[Pointing entries for screenshots and pages]
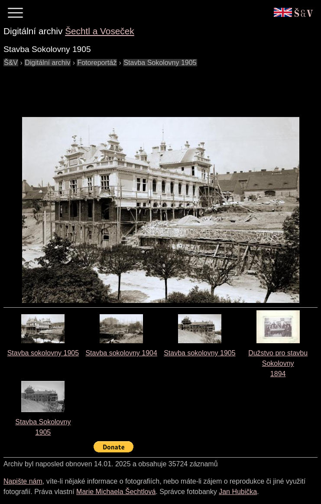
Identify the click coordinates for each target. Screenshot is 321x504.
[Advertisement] (161, 87)
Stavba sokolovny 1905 (43, 353)
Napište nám (22, 481)
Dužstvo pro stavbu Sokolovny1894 (278, 363)
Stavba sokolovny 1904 (121, 353)
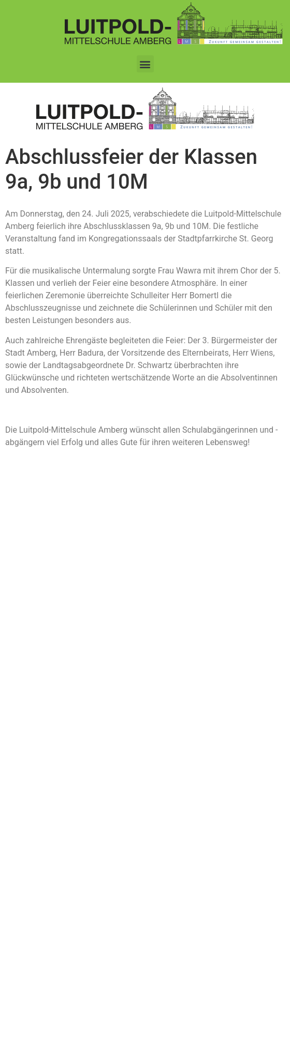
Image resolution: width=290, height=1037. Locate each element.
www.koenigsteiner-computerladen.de (203, 1021)
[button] (145, 63)
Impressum (35, 715)
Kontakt (29, 677)
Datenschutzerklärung (53, 696)
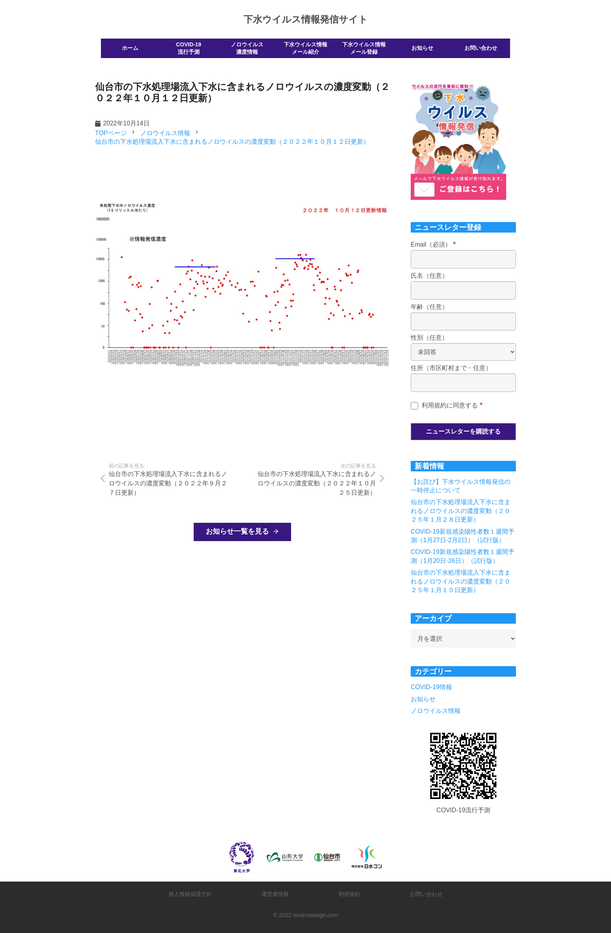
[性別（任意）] (463, 352)
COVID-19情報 (431, 687)
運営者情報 (275, 894)
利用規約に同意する (446, 405)
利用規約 (349, 894)
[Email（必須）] (463, 259)
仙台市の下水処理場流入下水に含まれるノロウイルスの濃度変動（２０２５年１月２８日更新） (460, 511)
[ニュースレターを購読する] (463, 431)
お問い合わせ (426, 894)
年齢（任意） (429, 306)
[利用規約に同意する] (414, 405)
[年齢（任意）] (463, 321)
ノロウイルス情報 (436, 710)
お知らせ (423, 699)
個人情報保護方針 (190, 894)
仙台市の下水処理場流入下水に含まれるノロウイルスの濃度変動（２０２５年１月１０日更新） (460, 581)
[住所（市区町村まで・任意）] (463, 383)
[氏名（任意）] (463, 290)
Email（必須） (433, 244)
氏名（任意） (429, 275)
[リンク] (463, 766)
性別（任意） (429, 337)
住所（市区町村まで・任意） (451, 368)
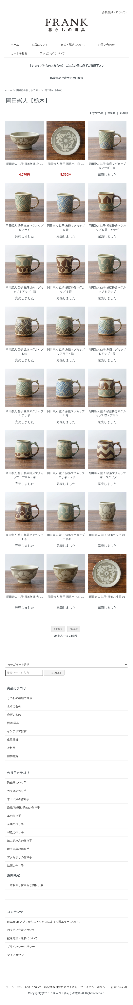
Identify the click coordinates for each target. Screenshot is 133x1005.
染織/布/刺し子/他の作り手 (23, 807)
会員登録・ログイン (112, 12)
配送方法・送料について (22, 938)
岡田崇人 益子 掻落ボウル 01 (66, 596)
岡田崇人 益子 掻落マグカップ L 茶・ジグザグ (107, 475)
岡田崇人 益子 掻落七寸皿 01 (66, 163)
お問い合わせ (103, 44)
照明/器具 (13, 723)
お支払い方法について (21, 930)
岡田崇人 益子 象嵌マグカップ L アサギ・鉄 (66, 351)
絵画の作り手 (15, 865)
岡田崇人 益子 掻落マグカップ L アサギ (66, 537)
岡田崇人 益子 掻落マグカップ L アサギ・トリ (66, 475)
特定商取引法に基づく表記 (61, 987)
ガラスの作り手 (17, 790)
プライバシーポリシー (21, 946)
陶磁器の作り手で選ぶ (28, 90)
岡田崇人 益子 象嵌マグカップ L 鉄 (24, 351)
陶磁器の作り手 (17, 782)
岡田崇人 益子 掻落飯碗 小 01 (24, 163)
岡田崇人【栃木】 (54, 90)
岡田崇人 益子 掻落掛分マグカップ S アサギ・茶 (24, 289)
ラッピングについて (49, 53)
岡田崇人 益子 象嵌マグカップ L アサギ (24, 413)
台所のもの (14, 714)
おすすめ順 (97, 113)
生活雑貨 (12, 739)
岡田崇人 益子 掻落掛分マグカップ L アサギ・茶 (24, 475)
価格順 (111, 113)
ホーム (12, 44)
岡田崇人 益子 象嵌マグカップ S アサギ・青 (107, 165)
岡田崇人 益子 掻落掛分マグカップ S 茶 (66, 289)
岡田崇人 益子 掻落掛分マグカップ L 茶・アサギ (107, 413)
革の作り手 (14, 815)
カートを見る (16, 53)
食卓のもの (14, 706)
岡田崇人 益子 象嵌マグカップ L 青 (66, 413)
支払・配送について (70, 44)
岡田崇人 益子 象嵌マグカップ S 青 (66, 227)
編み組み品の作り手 (19, 840)
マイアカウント (17, 954)
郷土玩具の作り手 (18, 849)
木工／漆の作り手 (18, 799)
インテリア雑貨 (17, 731)
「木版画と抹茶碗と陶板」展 (25, 885)
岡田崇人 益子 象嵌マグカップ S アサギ (24, 227)
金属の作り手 (15, 824)
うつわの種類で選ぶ (19, 698)
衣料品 (11, 747)
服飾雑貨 (12, 756)
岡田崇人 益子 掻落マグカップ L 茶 (24, 537)
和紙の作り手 (15, 832)
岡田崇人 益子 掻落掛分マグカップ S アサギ (107, 289)
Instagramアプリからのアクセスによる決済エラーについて (43, 921)
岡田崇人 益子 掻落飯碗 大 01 (24, 596)
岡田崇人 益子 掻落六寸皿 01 (107, 596)
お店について (37, 44)
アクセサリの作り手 (19, 857)
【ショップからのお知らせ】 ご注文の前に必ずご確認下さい (66, 65)
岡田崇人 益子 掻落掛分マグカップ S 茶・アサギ (107, 227)
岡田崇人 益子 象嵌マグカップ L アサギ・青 (107, 351)
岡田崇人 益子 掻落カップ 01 (107, 534)
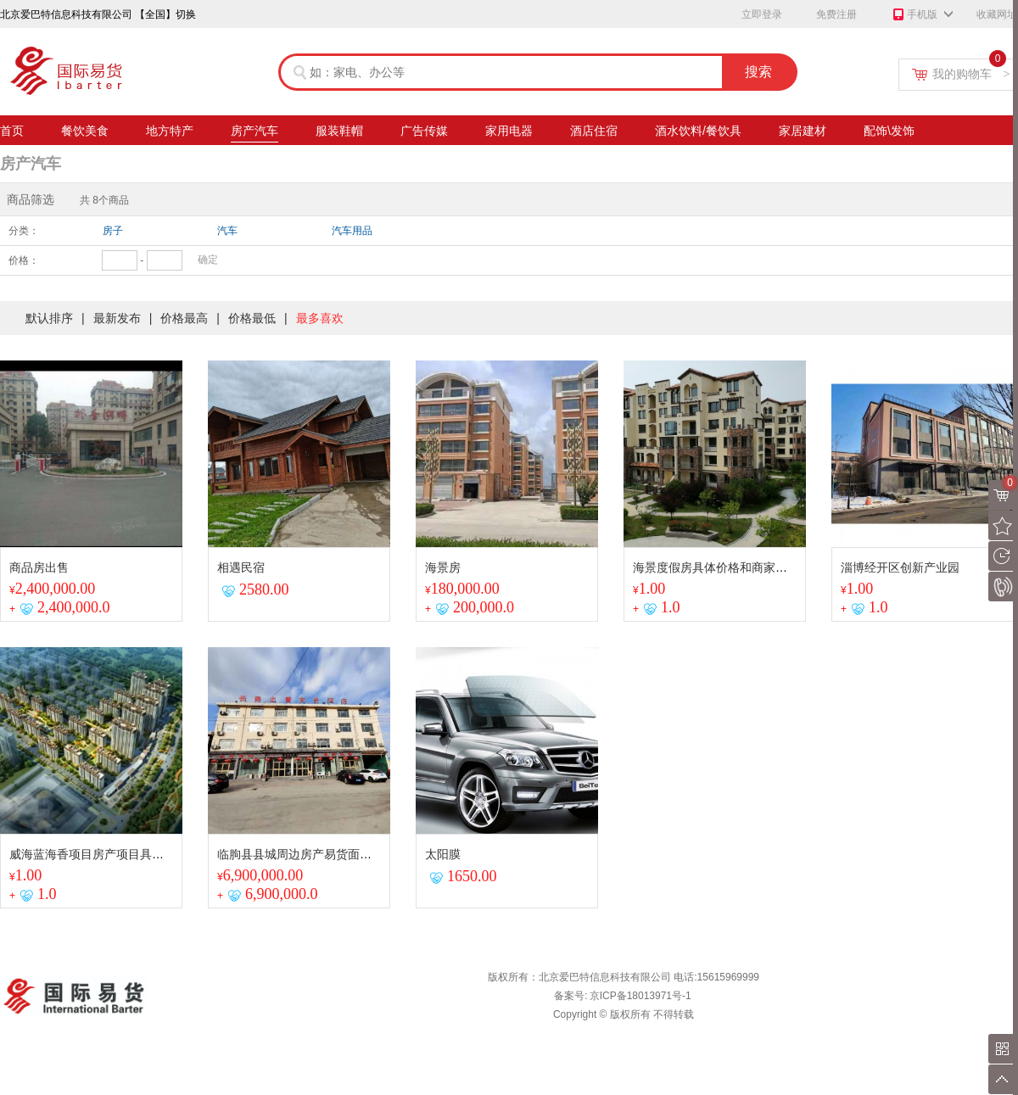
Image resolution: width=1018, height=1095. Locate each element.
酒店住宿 (594, 133)
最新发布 (117, 318)
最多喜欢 (320, 318)
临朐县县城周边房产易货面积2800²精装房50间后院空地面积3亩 (384, 854)
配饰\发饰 (889, 133)
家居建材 (802, 133)
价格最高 (184, 318)
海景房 (443, 567)
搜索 (758, 71)
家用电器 (509, 133)
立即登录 (761, 14)
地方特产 (169, 133)
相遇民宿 (241, 567)
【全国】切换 (165, 14)
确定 (208, 259)
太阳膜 (443, 854)
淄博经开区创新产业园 (900, 567)
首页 (12, 133)
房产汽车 (254, 133)
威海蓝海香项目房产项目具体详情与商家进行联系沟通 (151, 854)
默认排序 (49, 318)
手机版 (914, 15)
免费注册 (836, 14)
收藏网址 (996, 14)
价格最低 (252, 318)
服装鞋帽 (339, 133)
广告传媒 (424, 133)
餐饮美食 (85, 133)
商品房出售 (39, 567)
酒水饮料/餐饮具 (698, 133)
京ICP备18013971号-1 (640, 996)
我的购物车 (971, 74)
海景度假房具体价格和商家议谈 (716, 567)
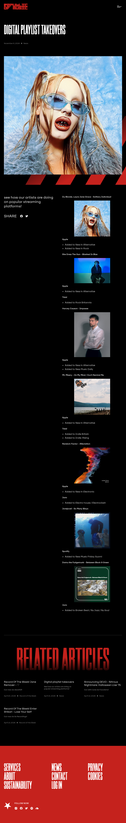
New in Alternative (85, 244)
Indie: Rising (82, 438)
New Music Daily (84, 369)
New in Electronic (84, 491)
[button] (119, 6)
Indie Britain (82, 434)
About (9, 776)
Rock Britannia (83, 302)
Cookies (95, 776)
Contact (60, 776)
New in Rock (82, 248)
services (12, 767)
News (57, 767)
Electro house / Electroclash (90, 502)
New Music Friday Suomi (88, 556)
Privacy (95, 767)
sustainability (18, 785)
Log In (57, 785)
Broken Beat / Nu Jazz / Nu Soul (92, 610)
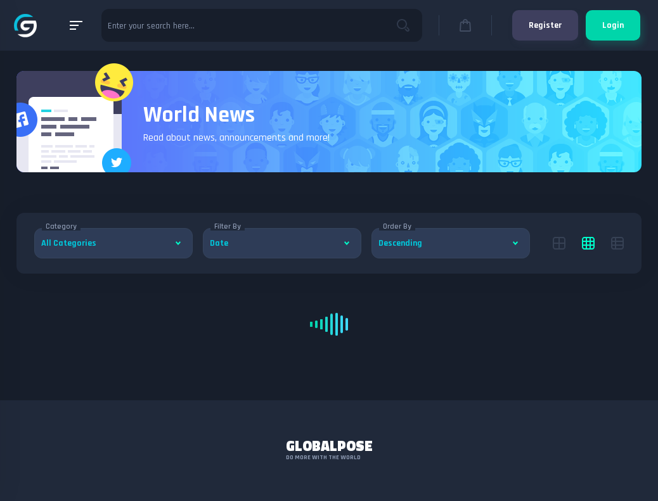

Exercise instructions: Give back only the part of the entries that opens with the line containing "[利用規約に同意する] (414, 405)" and closes with the line containing "陶磁器の作り手 (17, 782)", swapping "マグカップ" for "カップ" and leaving everything else unchanged. Omit the pictures from your answer.

Final result:
[利用規約に同意する] (414, 405)
[年齢（任意）] (463, 321)
ノロウイルス情報 (436, 710)
お知らせ (423, 699)
個人情報保護方針 (190, 894)
仙台市の下水処理場流入下水に含まれるノロウイルスの濃度変動（２０２５年１月１０日更新） (460, 581)
[住所（市区町村まで・任意）] (463, 383)
[氏名（任意）] (463, 290)
Email（必須） (433, 244)
氏名（任意） (429, 275)
[リンク] (463, 766)
性別（任意） (429, 337)
住所（市区町村まで・任意） (451, 368)
Identify the click coordinates for each target. Screenshot is 133x1005.
染織/布/刺し子/他の作り手 (23, 807)
会員登録・ログイン (112, 12)
配送方法・送料について (22, 938)
岡田崇人 益子 掻落ボウル 01 (66, 596)
岡田崇人 益子 掻落カップ L 茶・ジグザグ (107, 475)
岡田崇人 益子 掻落七寸皿 01 (66, 163)
お問い合わせ (103, 44)
照明/器具 (13, 723)
お支払い方法について (21, 930)
岡田崇人 益子 象嵌カップ L アサギ・鉄 (66, 351)
絵画の作り手 (15, 865)
岡田崇人 益子 掻落カップ L アサギ (66, 537)
岡田崇人 益子 掻落カップ L アサギ・トリ (66, 475)
特定商取引法に基づく表記 (61, 987)
ガラスの作り手 (17, 790)
プライバシーポリシー (21, 946)
陶磁器の作り手で選ぶ (28, 90)
岡田崇人 益子 象嵌カップ L 鉄 (24, 351)
陶磁器の作り手 (17, 782)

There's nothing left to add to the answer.